А Достоевский и сам заговорил вдруг о своих «Записках из мертвого дома», как они составились из воспоминаний его пребывания в каторге, что он увидел и пережил на каторге в Сибири, каких людей там узнал… «Трудно представить, до чего можно исказить природу человеческую», вызвать в человеке зверя и палача, но замечательно, что и в заклейменных преступниках не было убито до конца человеческое чувство, он видел натуры прекрасные от природы, которые на каторге не изменились к худшему; может быть, самое страшное, трагическое было в том, что постоянно чувствовалась пропасть между каторжанами из простонародья и из дворян, господ, недоверие, подозрительность, скрытая и откровенная вражда первых ко вторым. Достоевский изменился на глазах, он волновался, как-то съежившись нервно, словно стрелял словами. Было видно, что он коснулся больной для него темы, он уже не говорил, а проповедовал: «Даже самые лучшие наши «знатоки» народной жизни до сих пор в полной степени не понимают, как широка и глубока сделалась яма этого разделения нашего с народом, и не понимают по самой простой причине: потому что никогда не жили с народом, а жили другою, особенною жизнью… Мы чувствуем, что обе стороны должны наконец понять друг друга… Соединение во что бы то ли стало, несмотря ни на какие пожертвования, и возможно скорейшее — вот передовая мысль, вот девиз нашего журнала».

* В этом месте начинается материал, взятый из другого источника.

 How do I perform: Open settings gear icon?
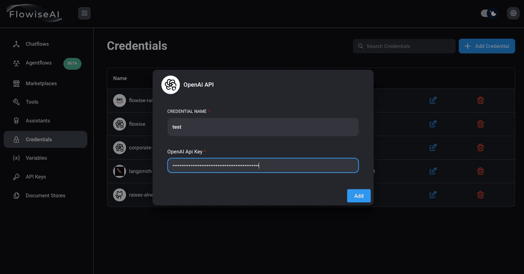(513, 14)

Федор Михайлович все более воодушевлялся, возвышая голос, оживленно-бледное лицо его, с каким-то даже властным взглядом глубоких потемневших глаз, дышало верою в проповедуемое им слово. «Вопрос о нашей самобытности — главный вопрос для нас, — продолжал Достоевский. — Мы все хотели стать похожими на европейцев, но теперь убедились наконец, что мы тоже отдельная национальность, в высшей степени самобытная и что наша задача — следовать своей собственной форме, родной, взятой из почвы нашей, взятой из народного духа и из народных начал… Да, мы веруем, что русская нация — необыкновенное явление в истории всего человечества».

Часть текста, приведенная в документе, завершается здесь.